日露漁業交渉の漁獲量は漁場や種類ごとに決められる。スケソウダラは今年約2万トンが認められた。日本漁船にはオブザーバーとしてロシアの国境警備局の係官が乗船して漁獲量をチェックする。漁船の船長は仲間からオブザーバーに袖の下を渡せば見逃してくれる事を聞いていたに違いない。或いはオブザーバーがそれとなく賄賂を要求したのだろう。

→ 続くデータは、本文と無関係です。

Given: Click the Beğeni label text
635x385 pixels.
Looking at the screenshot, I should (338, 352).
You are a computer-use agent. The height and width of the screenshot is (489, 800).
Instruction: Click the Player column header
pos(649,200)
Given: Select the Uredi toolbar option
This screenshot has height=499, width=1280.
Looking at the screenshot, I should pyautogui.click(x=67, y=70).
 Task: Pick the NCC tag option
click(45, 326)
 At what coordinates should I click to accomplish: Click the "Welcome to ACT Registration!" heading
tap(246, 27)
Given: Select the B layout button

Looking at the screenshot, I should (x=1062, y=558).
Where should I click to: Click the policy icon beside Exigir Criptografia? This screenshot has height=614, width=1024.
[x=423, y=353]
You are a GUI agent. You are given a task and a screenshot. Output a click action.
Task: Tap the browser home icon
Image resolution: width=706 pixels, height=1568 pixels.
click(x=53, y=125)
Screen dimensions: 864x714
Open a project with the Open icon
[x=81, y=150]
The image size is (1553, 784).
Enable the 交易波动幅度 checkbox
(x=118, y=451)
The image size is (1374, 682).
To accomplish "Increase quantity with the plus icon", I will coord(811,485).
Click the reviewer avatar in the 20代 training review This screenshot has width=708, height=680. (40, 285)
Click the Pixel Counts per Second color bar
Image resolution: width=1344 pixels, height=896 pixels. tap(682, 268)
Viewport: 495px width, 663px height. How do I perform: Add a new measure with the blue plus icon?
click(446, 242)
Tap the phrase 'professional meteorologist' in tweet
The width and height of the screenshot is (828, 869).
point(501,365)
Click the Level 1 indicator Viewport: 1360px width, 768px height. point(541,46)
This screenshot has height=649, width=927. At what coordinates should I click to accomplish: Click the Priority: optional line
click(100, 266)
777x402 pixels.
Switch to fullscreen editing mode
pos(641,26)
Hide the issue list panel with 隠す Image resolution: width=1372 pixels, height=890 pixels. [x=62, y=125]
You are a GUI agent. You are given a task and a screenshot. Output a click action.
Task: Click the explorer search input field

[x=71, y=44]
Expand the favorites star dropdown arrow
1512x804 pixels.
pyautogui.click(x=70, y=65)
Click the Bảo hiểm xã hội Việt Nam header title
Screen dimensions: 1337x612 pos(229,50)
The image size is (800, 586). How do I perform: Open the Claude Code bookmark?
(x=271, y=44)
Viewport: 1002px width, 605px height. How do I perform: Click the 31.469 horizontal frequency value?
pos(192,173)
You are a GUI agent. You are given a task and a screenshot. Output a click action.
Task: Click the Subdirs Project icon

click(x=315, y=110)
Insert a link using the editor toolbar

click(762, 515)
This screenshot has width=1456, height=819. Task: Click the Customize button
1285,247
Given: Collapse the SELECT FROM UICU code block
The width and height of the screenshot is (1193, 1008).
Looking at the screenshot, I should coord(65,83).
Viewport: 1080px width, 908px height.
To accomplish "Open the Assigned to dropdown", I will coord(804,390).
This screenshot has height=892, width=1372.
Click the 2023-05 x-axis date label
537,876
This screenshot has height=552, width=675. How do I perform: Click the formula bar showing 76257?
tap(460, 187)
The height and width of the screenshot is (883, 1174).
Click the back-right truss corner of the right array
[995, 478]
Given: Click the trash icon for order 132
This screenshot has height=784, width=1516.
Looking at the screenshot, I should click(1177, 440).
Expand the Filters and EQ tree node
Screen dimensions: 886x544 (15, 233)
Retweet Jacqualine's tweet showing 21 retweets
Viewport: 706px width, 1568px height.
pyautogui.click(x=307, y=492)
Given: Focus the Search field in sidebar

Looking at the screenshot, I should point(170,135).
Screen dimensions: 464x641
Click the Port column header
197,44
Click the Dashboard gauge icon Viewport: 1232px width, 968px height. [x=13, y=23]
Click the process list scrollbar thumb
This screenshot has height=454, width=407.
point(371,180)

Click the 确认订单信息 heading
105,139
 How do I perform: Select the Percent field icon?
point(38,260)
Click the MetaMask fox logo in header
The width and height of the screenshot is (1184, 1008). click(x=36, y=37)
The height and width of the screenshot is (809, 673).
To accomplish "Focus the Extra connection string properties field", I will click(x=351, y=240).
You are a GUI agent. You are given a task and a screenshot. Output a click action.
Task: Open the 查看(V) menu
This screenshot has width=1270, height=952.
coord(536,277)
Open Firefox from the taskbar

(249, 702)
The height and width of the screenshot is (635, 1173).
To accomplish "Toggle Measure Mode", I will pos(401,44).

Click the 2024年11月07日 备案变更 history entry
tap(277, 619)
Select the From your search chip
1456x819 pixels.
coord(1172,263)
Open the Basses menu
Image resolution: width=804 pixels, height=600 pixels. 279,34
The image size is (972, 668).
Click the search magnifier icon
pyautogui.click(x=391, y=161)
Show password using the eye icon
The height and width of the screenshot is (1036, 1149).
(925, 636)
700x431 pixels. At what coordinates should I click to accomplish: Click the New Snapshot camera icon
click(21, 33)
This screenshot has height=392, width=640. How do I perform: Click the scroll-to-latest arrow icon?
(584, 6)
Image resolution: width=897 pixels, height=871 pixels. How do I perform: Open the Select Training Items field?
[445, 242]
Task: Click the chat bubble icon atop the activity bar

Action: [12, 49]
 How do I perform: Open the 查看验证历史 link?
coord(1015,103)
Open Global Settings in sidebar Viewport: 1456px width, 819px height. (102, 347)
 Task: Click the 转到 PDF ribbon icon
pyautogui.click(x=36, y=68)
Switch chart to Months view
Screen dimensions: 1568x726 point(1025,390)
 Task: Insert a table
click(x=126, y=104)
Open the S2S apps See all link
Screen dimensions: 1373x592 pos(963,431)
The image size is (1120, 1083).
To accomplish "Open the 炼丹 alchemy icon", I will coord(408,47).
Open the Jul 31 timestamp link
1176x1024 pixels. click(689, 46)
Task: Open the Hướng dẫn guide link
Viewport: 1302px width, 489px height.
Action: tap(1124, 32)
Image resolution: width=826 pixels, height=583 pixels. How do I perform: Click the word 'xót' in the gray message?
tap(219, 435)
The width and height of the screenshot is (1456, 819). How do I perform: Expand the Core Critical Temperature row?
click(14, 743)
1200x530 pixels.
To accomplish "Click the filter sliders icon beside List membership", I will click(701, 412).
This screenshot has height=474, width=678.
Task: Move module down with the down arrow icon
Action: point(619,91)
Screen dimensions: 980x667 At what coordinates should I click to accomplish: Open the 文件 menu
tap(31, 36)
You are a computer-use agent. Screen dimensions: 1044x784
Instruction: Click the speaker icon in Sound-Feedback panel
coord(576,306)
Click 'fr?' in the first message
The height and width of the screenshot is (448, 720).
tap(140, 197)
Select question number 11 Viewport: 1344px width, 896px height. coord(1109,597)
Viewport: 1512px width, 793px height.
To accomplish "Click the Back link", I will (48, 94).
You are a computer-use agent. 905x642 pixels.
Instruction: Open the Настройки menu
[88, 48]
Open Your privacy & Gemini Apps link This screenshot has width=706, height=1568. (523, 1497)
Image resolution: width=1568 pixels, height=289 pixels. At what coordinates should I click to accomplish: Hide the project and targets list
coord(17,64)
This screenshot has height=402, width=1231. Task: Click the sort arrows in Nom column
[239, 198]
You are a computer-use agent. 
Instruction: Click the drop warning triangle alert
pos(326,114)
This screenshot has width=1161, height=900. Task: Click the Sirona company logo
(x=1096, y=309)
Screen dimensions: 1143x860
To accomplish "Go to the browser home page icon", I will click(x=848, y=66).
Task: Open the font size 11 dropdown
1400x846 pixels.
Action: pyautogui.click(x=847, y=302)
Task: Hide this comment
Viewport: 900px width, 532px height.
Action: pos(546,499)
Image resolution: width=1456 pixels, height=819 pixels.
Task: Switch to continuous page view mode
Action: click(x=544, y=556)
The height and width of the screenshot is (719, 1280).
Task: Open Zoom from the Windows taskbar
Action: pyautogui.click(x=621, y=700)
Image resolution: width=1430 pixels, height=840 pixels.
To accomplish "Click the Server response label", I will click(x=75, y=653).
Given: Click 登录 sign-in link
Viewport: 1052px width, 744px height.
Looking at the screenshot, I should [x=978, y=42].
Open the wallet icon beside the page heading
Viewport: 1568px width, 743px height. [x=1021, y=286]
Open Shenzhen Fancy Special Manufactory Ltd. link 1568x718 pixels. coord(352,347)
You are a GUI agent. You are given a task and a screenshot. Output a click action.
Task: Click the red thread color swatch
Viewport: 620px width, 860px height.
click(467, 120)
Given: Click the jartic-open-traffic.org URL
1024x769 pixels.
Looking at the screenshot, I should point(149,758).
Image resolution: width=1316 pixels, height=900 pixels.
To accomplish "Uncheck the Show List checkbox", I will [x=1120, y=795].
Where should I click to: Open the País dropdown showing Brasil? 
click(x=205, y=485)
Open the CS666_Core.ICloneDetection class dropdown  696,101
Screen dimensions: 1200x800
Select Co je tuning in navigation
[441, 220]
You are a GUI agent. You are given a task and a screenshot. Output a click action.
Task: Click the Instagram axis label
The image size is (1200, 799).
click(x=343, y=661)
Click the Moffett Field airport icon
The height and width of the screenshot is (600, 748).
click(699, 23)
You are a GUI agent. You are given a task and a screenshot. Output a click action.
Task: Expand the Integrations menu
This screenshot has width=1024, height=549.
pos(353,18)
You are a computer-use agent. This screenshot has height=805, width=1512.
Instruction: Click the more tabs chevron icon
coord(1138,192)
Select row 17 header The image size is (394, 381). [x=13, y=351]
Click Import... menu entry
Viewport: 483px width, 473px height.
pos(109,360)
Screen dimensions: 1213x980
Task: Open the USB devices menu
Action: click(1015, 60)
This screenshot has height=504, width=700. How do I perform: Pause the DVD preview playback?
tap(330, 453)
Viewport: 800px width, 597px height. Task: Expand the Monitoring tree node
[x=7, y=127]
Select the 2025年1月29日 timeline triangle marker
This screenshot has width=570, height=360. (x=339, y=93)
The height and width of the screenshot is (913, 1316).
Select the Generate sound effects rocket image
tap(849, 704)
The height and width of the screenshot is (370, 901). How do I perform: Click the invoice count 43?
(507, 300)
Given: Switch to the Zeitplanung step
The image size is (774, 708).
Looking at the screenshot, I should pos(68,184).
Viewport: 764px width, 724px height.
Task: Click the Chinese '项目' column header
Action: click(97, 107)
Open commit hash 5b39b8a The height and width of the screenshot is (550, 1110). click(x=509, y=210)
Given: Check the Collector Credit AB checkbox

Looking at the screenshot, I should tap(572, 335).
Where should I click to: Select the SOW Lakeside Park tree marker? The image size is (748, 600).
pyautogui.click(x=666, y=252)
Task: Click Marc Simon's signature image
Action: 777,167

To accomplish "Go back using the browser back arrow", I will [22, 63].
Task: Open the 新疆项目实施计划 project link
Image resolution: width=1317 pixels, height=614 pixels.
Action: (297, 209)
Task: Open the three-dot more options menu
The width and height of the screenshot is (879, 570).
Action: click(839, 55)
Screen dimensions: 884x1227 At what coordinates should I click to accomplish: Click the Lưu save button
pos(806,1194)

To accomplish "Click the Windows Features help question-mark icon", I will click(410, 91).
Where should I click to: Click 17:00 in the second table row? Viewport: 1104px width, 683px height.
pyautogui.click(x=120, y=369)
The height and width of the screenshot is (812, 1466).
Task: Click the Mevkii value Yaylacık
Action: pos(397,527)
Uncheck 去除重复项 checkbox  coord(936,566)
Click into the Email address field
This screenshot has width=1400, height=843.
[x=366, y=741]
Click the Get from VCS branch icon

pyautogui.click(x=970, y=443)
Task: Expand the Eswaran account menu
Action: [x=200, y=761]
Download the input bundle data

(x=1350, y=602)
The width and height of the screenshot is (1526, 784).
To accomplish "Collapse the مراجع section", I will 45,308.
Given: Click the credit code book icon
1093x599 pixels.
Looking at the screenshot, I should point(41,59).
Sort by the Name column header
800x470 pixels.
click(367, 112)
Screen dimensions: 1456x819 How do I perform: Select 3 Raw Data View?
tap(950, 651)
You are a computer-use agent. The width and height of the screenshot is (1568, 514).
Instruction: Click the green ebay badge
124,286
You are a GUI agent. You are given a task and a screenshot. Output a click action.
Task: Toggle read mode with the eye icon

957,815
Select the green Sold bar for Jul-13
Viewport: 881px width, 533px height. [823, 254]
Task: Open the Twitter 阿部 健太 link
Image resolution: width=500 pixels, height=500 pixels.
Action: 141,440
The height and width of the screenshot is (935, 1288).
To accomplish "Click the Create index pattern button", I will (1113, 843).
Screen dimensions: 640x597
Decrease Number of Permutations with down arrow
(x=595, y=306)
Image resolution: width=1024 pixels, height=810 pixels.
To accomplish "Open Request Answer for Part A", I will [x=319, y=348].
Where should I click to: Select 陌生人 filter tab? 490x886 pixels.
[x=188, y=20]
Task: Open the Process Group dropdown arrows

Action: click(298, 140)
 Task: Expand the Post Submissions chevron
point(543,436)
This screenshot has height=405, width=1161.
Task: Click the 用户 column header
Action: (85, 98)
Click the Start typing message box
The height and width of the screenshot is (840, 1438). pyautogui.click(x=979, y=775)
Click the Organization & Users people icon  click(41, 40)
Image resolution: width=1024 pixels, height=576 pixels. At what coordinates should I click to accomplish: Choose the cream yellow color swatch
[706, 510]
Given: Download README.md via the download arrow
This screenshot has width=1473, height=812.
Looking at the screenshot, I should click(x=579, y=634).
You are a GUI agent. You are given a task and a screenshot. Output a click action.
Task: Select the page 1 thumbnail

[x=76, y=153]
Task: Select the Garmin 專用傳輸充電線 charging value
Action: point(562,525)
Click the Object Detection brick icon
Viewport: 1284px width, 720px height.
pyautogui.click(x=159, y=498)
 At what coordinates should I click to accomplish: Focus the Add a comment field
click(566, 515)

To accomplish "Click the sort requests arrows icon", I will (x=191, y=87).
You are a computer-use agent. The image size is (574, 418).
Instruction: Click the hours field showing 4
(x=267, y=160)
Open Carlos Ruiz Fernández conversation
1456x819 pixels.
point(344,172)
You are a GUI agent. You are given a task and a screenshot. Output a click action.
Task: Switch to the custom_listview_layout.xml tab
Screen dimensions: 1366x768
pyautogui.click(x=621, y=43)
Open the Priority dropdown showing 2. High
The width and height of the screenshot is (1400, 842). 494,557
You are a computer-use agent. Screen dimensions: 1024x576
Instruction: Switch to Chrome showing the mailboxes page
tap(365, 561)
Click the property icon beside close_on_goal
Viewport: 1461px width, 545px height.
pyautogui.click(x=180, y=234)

私はソ連時代のモスクワに一ヶ月以上滞在して市場調査をした経験がある。日本商社の駐在員からのアドバイスで役人や党の幹部に会うためには高額の土産が欠かせなかった。当時はセイコーの腕時計とソニーのテープレコーダーが人気商品だった。交通警官は日本人の乗った車を見ると止めてケチをつけ袖の下を要求した。昔からロシアの役人は汚職塗れが常識だった。多分今もその伝統は生きているだろう。
ロシア連邦保安局の広報センター担当官はこの事件に触れて「われわれも問題の重要性を理解している、検察と連絡を取り調査を行う」と不正を認めた。この機会に日本漁船はオブザーバーの乗船を拒否するべきである。